Comcast Corp. v. Behrend

133 S.Ct. 1426 (1995)

Facts

D engaged in a series of transactions that Ps have described as “clustering,” a strategy of concentrating operations within a particular region. D acquired competitor cable providers in the region and swapping their own systems outside the region for competitor systems located in the region. Ps filed a class-action antitrust suit claiming that D entered into unlawful swap agreements, in violation of §1 of the Sherman Act, and monopolized or attempted to monopolize services in the cluster, in violation of §2. Ps sought to certify a class under 23(b)(3). The District Court held that to meet the predominance requirement Ps had to show (1) that the existence of individual injury resulting from the alleged antitrust violation (referred to as “antitrust impact”) was “capable of proof at trial through evidence that [was] common to the class rather than individual to its members”; and (2) that the damages resulting from that injury were measurable “on a class-wide basis” through use of a “common methodology.” The District Court accepted an overbuilder theory of antitrust impact as capable of classwide proof and rejected the rest of Ps' theories. The District Court limited “proof of antitrust impact” to “the theory that D engaged in anticompetitive clustering conduct, the effect of which was to deter the entry of overbuilders in the Philadelphia DMA.” The District Court found that the damages resulting from overbuilder-deterrence impact could be calculated on a classwide basis.
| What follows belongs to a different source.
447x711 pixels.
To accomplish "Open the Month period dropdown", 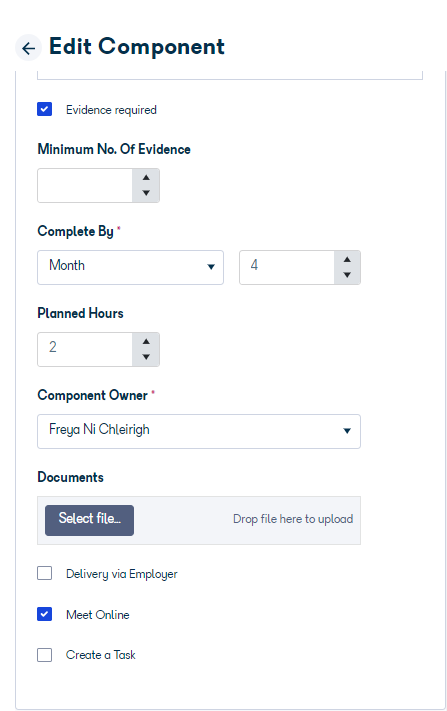I will pyautogui.click(x=131, y=268).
A Dr. McClave designed a regression model comparing actual cable prices in the Philadelphia DMA with hypothetical prices that would have prevailed but for petitioners' allegedly anticompetitive activities. This model calculated damages of $875,576,662 for the entire class. The model did not isolate damages resulting from any one theory of antitrust impact. The class was certified, and the Court of Appeals affirmed. D appealed contending the class was improperly certified because the model, among other shortcomings, failed to attribute damages resulting from overbuilder deterrence, the only theory of injury remaining in the case.